Corina Luijks

Personal information
- Full name: Corina Cornella Johanna Cathari Luijks
- Date of birth: 20 November 1995 (age 30)
- Place of birth: Lepelstraat, Bergen op Zoom, Netherlands
- Position: Forward

Team information
- Current team: Como 1907

Senior career*
- Years: Team / Apps / (Gls)
- 2013–2014: RSC Anderlecht / 3 / (0)
- 2014–2015: PSV Eindhoven
- 2015–2016: Lierse SK
- 2017–2018: Excelsior Rotterdam / 21 / (2)
- 2018–2020: A.S.D. Pink Sport Time / 18 / (4)
- 2020–2021: S.V. Zulte Waregem / 6 / (2)
- 2021–2022: ASJ Soyaux / 10 / (1)
- 2022–2023: Fatih Karagümrük S.K. / 1 / (0)
- 2023–2024: Al Shabab / 7 / (2)
- 2024–2025: Como 1907

International career^{‡}
- 2018–: Netherlands Futsal / 3 / (1)

= Corina Luijks =

Dutch footballer

Corina Cornella Johanna Cathari Luijks (born 20 November 1995) is a Dutch women's association footballer who plays as a forward for Como 1907 and the Netherlands women's national futsal team.

== Private life ==
Born on 20 November 1995, Luijks is a native of Lepelstraat, Bergen op Zoom, Netherlands.

== Club career ==
Corina Luijks played for the Belgian RSC Anderlecht in Anderlecht capping in three matches during the 2013–14 BeNe League season. The next season, she returned home to join PSV Eindhoven. In the 2015–16 season, she again moved to Belgium, and was with Lierse SK. In the 2017–18 season, she was with her home country's Excelsior Rotterdam in Rotterdam, where she scored two goals in 21 matches of the Eredivisie.

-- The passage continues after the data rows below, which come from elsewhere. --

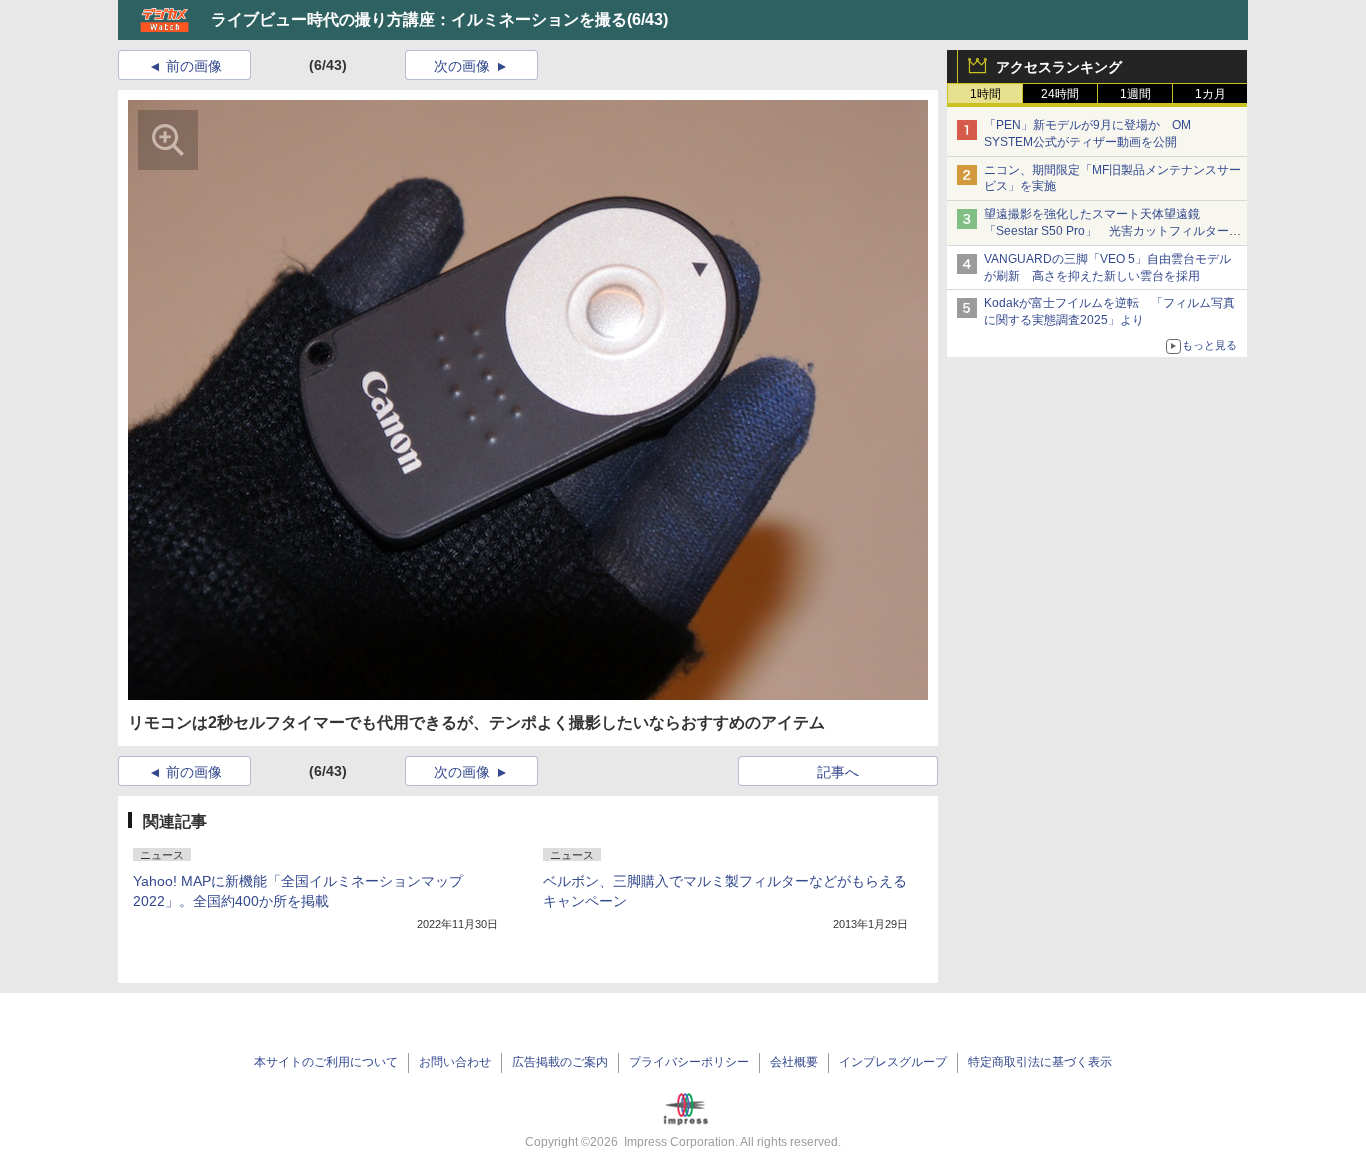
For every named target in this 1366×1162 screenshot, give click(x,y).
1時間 (985, 94)
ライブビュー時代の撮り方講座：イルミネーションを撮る (419, 19)
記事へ (838, 772)
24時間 (1060, 94)
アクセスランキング (1059, 67)
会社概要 (794, 1062)
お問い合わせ (455, 1062)
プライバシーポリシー (689, 1062)
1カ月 (1210, 94)
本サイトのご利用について (326, 1062)
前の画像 (194, 66)
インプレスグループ (893, 1062)
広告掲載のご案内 (560, 1062)
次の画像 (462, 66)
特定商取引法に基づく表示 (1040, 1062)
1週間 (1135, 94)
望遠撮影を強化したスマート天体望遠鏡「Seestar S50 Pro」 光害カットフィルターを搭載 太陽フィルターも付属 (1112, 231)
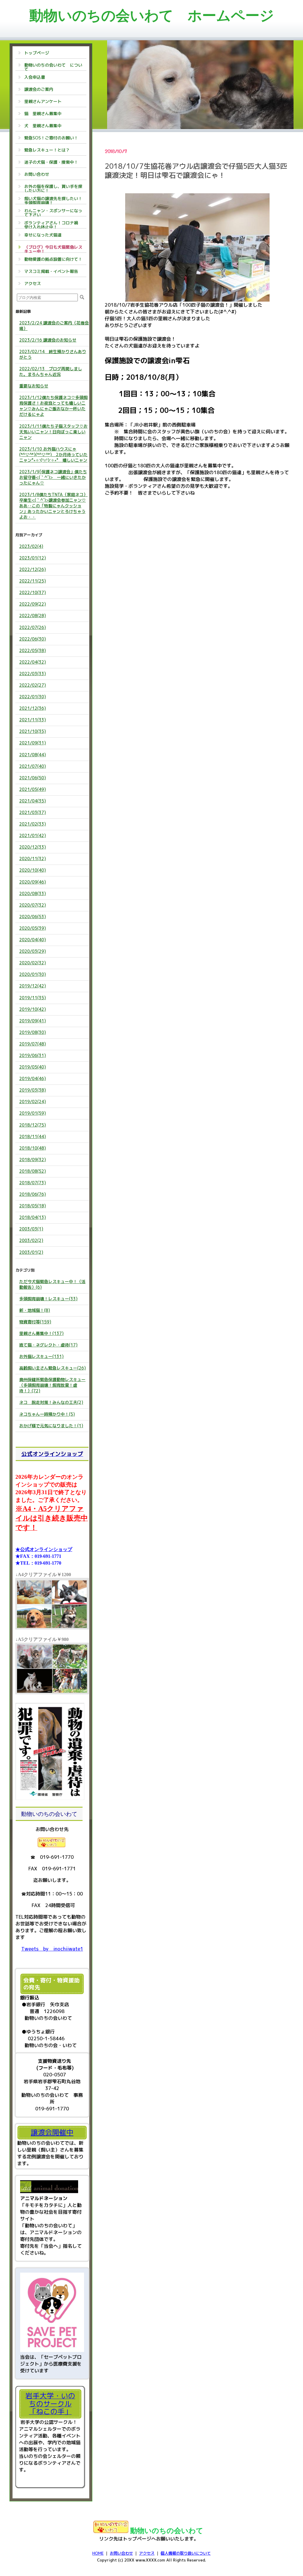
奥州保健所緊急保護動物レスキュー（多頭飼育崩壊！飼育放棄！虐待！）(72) (52, 1385)
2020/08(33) (32, 893)
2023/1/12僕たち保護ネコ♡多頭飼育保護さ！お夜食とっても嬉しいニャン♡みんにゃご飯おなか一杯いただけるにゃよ (53, 406)
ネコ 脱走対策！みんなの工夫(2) (51, 1402)
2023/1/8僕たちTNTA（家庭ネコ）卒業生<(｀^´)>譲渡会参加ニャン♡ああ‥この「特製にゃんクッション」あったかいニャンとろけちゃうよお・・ (53, 506)
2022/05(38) (32, 650)
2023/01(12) (32, 558)
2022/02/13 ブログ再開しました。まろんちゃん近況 (50, 371)
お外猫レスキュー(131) (41, 1356)
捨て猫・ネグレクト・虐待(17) (48, 1345)
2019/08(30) (32, 1032)
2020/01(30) (32, 974)
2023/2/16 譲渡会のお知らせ (47, 340)
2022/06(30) (32, 639)
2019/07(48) (32, 1044)
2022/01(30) (32, 696)
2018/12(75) (32, 1125)
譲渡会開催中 (52, 2132)
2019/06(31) (32, 1055)
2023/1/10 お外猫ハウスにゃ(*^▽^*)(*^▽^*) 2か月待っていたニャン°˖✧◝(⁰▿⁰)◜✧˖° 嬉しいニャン (53, 454)
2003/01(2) (31, 1252)
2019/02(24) (32, 1101)
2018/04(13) (32, 1217)
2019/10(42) (32, 1009)
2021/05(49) (32, 789)
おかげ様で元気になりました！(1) (51, 1425)
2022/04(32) (32, 662)
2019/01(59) (32, 1113)
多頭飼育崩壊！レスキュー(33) (48, 1298)
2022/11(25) (32, 581)
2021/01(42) (32, 835)
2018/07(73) (32, 1182)
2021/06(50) (32, 778)
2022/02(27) (32, 685)
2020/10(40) (32, 870)
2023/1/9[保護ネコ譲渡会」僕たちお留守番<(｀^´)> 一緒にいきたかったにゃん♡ (53, 477)
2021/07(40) (32, 766)
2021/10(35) (32, 731)
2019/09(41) (32, 1021)
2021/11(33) (32, 720)
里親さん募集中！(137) (41, 1333)
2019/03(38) (32, 1090)
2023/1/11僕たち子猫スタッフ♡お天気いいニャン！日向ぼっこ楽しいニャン (53, 431)
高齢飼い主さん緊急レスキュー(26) (52, 1368)
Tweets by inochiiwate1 (52, 1949)
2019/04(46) (32, 1078)
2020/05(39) (32, 928)
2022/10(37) (32, 592)
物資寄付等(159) (35, 1322)
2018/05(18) (32, 1206)
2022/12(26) (32, 569)
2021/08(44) (32, 754)
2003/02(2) (31, 1240)
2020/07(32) (32, 905)
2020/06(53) (32, 916)
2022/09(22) (32, 604)
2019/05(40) (32, 1067)
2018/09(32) (32, 1159)
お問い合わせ (121, 2553)
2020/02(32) (32, 963)
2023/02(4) (31, 546)
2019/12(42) (32, 986)
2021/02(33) (32, 824)
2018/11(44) (32, 1136)
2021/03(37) (32, 812)
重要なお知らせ (33, 386)
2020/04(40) (32, 939)
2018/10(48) (32, 1148)
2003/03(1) (31, 1229)
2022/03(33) (32, 673)
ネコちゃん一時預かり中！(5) (47, 1414)
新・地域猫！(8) (34, 1310)
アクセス (146, 2553)
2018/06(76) (32, 1194)
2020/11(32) (32, 858)
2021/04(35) (32, 801)
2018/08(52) (32, 1171)
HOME (98, 2553)
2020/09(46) (32, 882)
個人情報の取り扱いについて (186, 2553)
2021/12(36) (32, 708)
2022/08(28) (32, 615)
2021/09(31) (32, 743)
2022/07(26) (32, 627)
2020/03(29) (32, 951)
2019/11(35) (32, 997)
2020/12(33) (32, 847)
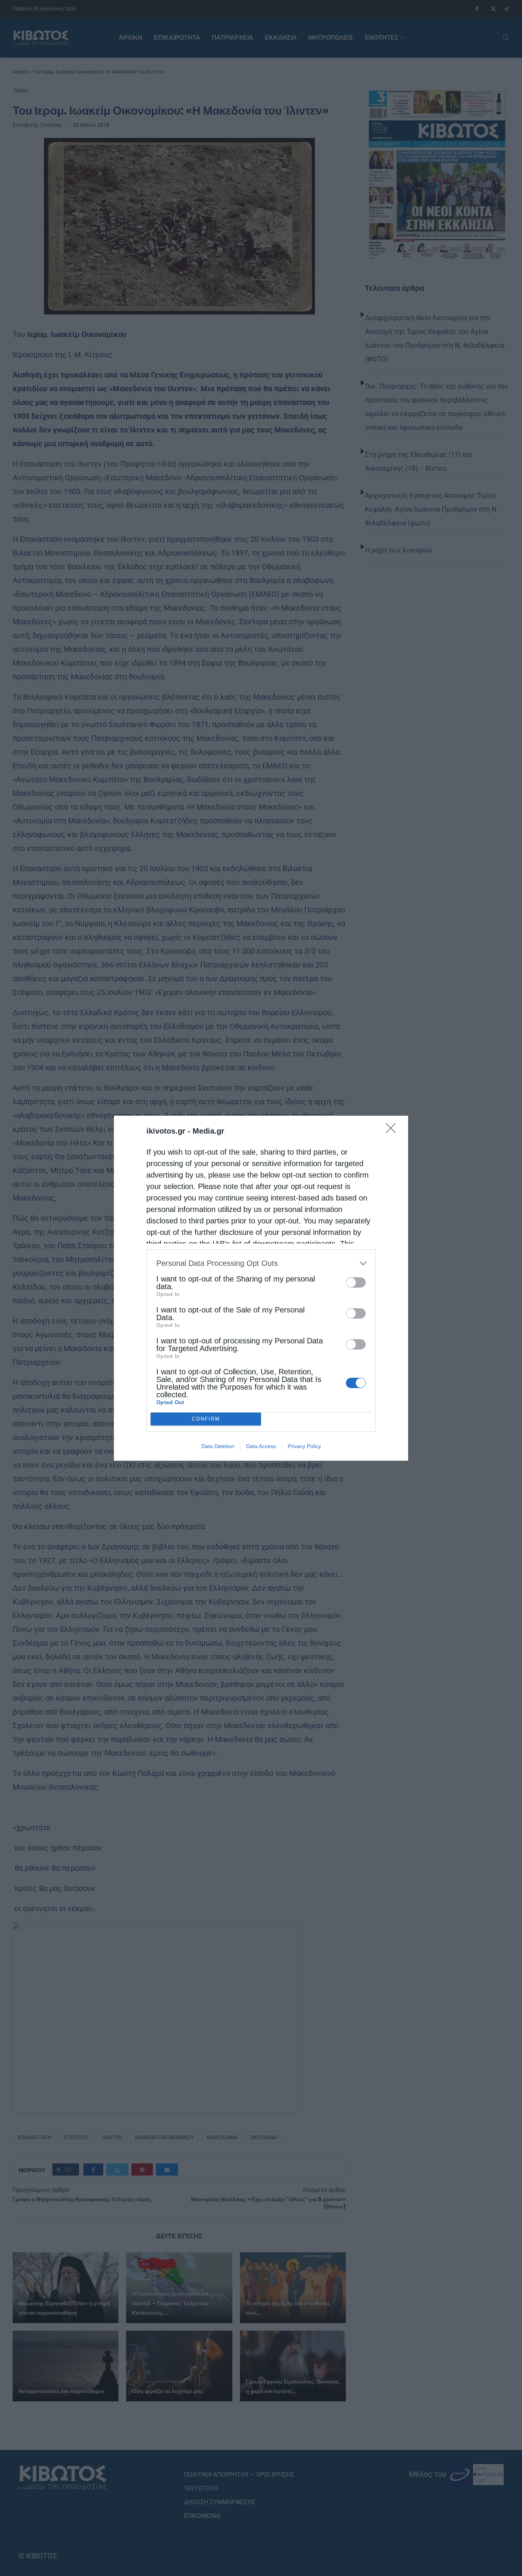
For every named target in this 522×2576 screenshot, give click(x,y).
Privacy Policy (304, 1446)
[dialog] (261, 1288)
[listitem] (261, 1263)
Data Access (261, 1446)
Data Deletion (217, 1446)
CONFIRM (206, 1419)
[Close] (393, 1130)
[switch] (356, 1282)
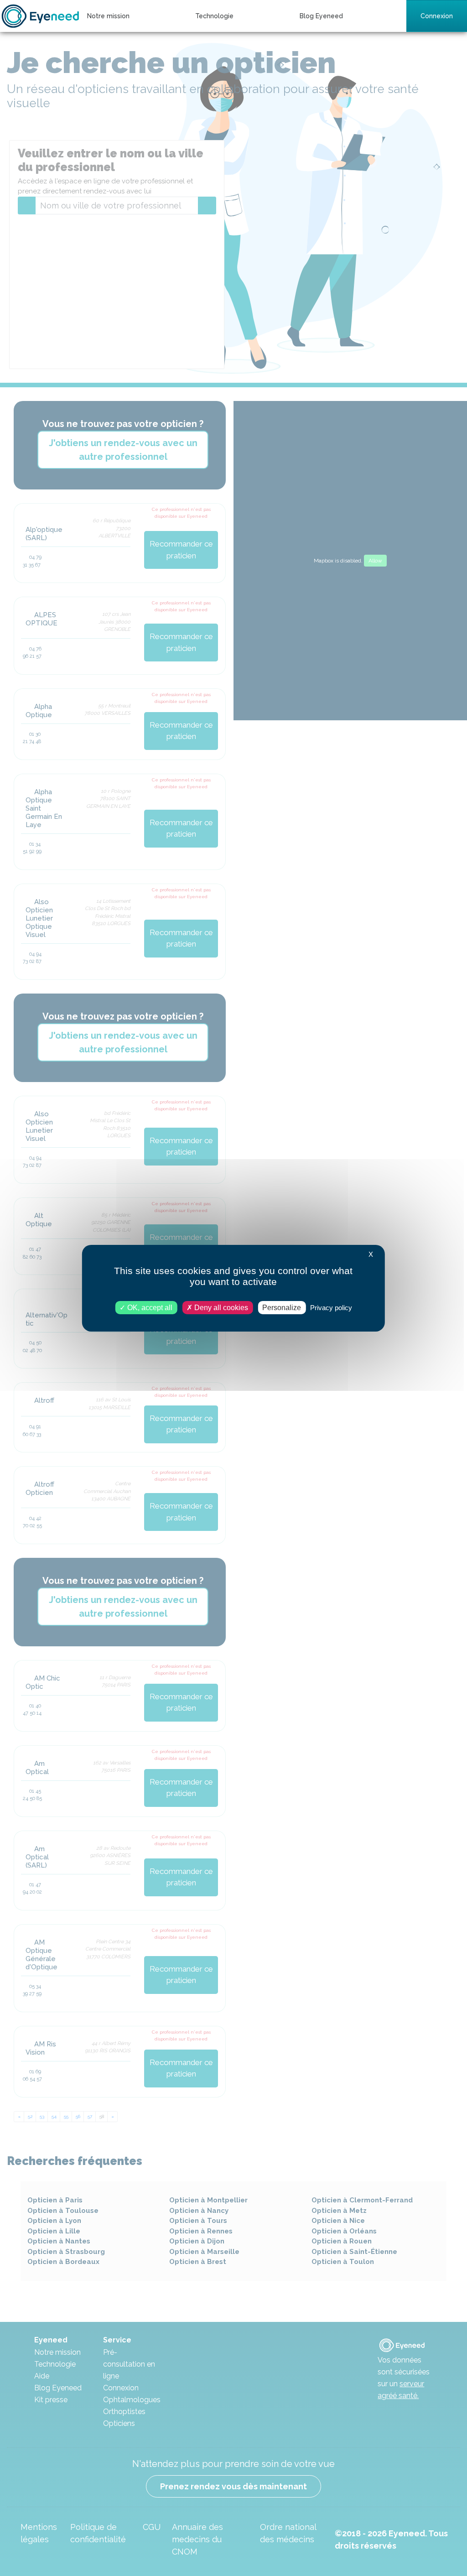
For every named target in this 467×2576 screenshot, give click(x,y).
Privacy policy (331, 1307)
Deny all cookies (220, 1307)
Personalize (281, 1307)
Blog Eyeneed (321, 16)
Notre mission (108, 16)
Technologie (214, 16)
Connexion (436, 16)
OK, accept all (148, 1307)
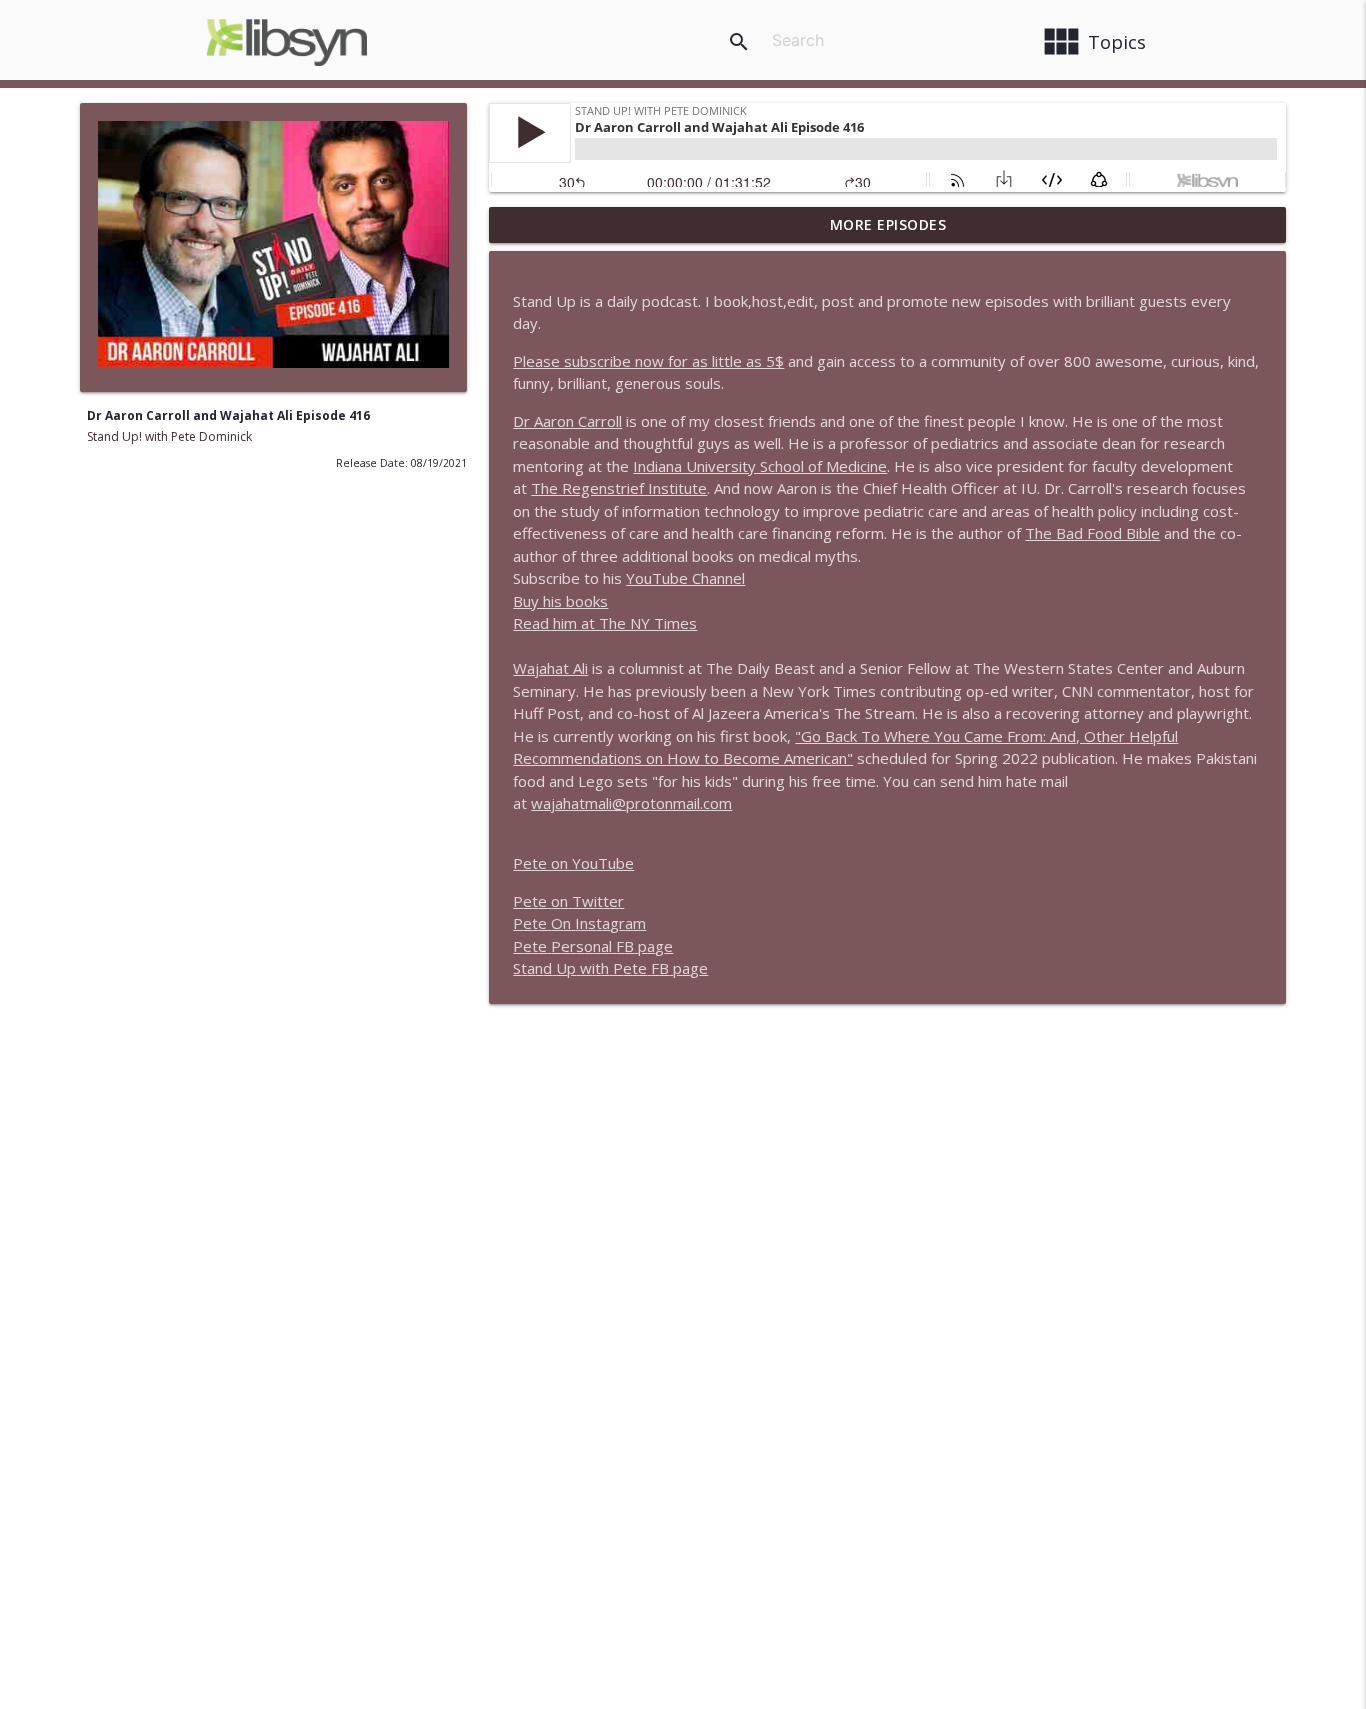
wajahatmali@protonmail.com (631, 803)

In the 2018–19 season, she moved to Iyaly to play for the Bari-based club A.S.D. Pink Sport Time in the Serie B. She scored three goals in ten matches, and the next season, she appeared in eight games netting one goal. She then returned home, and signed with S.V. Zulte Waregem, where she appeared in six matches and netted two goals. In the 2021–2022 season, she went to Soyaux, France to play for the local club ASJ Soyaux, where she scored one goal in ten matches. In October 2022, Luijks moved to Turkey, and joined Fatih Karagümrük S.K. in Istanbul to play in the 2022–23 Super League. In August 2023, she joined Saudi club Al Shabab.

== International career ==
Luijks was selected to the Netherlands women's national futsal team in 2018.